The World Health Summit 2022 – health for all

Last week, I attended the World Health Summit in Berlin together with several KI colleagues. This year’s summit had the tagline Health for All is the Goal, which perfectly aligns with our vision here at KI; to strive towards a better health for all.

The small and quotidian word “all” is the one-word distillation of what amounts to one of the major challenges of our time: to safeguard health across geographical and generational boundaries, and across socio-economic strata. The pandemic unveiled and exacerbated extant inequities in health and told us in no uncertain terms that these inequities impact us all. We are all interconnected. The unequal access to vaccines and medicines is a case in point.  

Our international academic networks served us well during the COVID-19 pandemic. Faced with a global crisis we were eager to share, and our mindset shifted from competition to cooperation. We saw the value in being part of a global academic community. The World Health Summit is a venue for bolstering international collaboration and for forging new cooperative links that could prove invaluable when a new health crisis hits.

The World Health Summit is an annual strategic forum that gathers a multitude of actors and stakeholders, from academia to business, government, and civil society. It was held this year for the eighth time. The focus this year was very much on pandemic preparedness, and understandably so. But the health challenges we face today go way beyond the threat of a new pandemic. The Summit sessions left no doubt: we are entering an era with a number of parallel crises that impact health: poverty, conflicts, environmental challenges, pollution, loss of biodiversity, antimicrobial resistance. And climate change, not least. We must ask: are we attentive enough to the need for mitigation and adaptation, and are our plans and actions commensurate to the scale of the challenges ahead? These questions were very much in evidence under one of the Summit sessions, led by KI professor Stefan Swartling Peterson. What is for sure is that our health increasingly will be impacted by the environment and the world around us. As a medical university we have to adjust and respond.

M8 Alliance, Sustainable Health for People and Planet, One Voice for a European Global Health, and delivering the Promise of Gene Therapy

Together with my colleagues I started the summit with a meeting the evening before its official opening, with the M8 Alliance. The M8 Alliance, of which KI is a member, is the academic backbone of the World Health Summit. Members of the M8 Alliance work together on a range of issues and we organise Expert Meetings on current topics to set the agenda for health improvement. It is a forceful collaborative network that enables us to use our academic voice and our shared knowledge and competence in discussing and issuing recommendations on global health matters.

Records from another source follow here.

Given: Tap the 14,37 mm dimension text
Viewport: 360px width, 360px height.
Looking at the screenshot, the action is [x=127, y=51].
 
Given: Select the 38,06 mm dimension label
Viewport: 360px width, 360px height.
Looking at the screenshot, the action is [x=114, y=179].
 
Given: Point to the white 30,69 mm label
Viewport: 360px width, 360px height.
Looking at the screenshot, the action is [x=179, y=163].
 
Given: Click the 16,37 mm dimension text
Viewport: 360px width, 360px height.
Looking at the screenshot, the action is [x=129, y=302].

The Summit then kicked off with the above-mentioned session Sustainable Health for People and Planet, which focused on the interconnectedness between human and planetary health. Across the globe, climate change and ecosystem degradation are increasing in scale and intensity, thus posing a threat to human health and well-being. Action is needed to change this trajectory.

The workshop One Voice for a European Global Health and One Health Strategy was another well-attended event that I was part of during the summit. It links perfectly with the conference Convergence on Global Health – Our Common Future, A discussion on the new EU global health strategy that KI is hosting on the 9th of February next year. The overarching theme of both events is the changing role of the EU as a global health actor. How shall we join forces for better health and preparedness within Europe, with due recognition of and attention to the health challenges in the world beyond? This was also a question that was brought up under the side event Building a European Health Union: Taking Responsibility for Global Health. 

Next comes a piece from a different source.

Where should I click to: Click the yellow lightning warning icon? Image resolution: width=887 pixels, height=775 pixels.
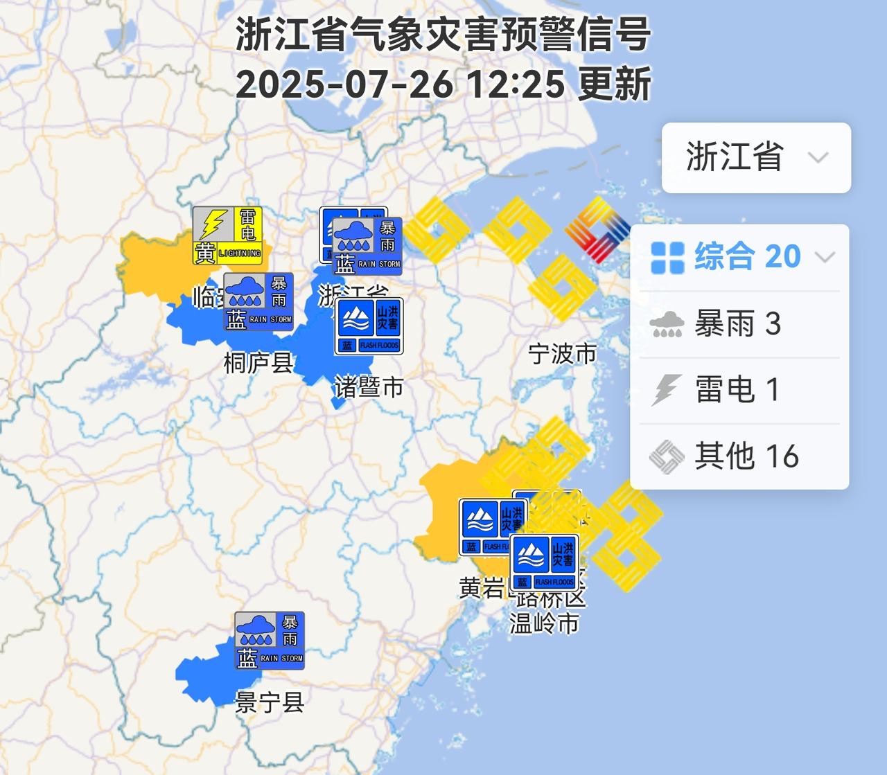tap(227, 235)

Another event – of direct relevance to KI´s focus on precision medicine – addressed advances in gene therapy. This was a roundtable discussion under the heading Realising the Promise of Gene Therapy: Exploring Health System Challenges. What are the barriers, and how should one ensure equitable access and follow-up? Questions relating to ethics and societal outreach were also brought up during the discussion.

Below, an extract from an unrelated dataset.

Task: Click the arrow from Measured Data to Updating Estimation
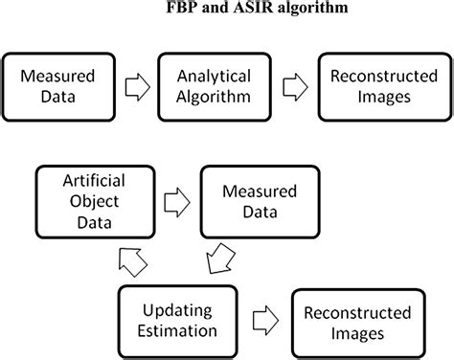click(219, 258)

World Health Summit and basic research

The World Health Summit provided a welcome opportunity to discuss how the lessons learned during the current pandemic could help us be better prepared for the next. One of the lessons learned is that research is crucial for mustering a rapid and effective response to a health crisis. During the pandemic we saw how science with unprecedented efficiency and speed filled knowledge gaps, replaced uncertainty and ignorance with evidence and understanding, and generated vaccines in close cooperation with industry. But we should all be reminded that the rapid rollout of effective vaccines and treatments was made possible thanks to decades of publicly funded basic research.  In other words, long-term basic research – nurtured by international cooperation and a willingness to share – is the mere foundation for pandemic preparedness. This is the take-home message from the World Health Summit, and this is the take-home message from the health crisis that still endures.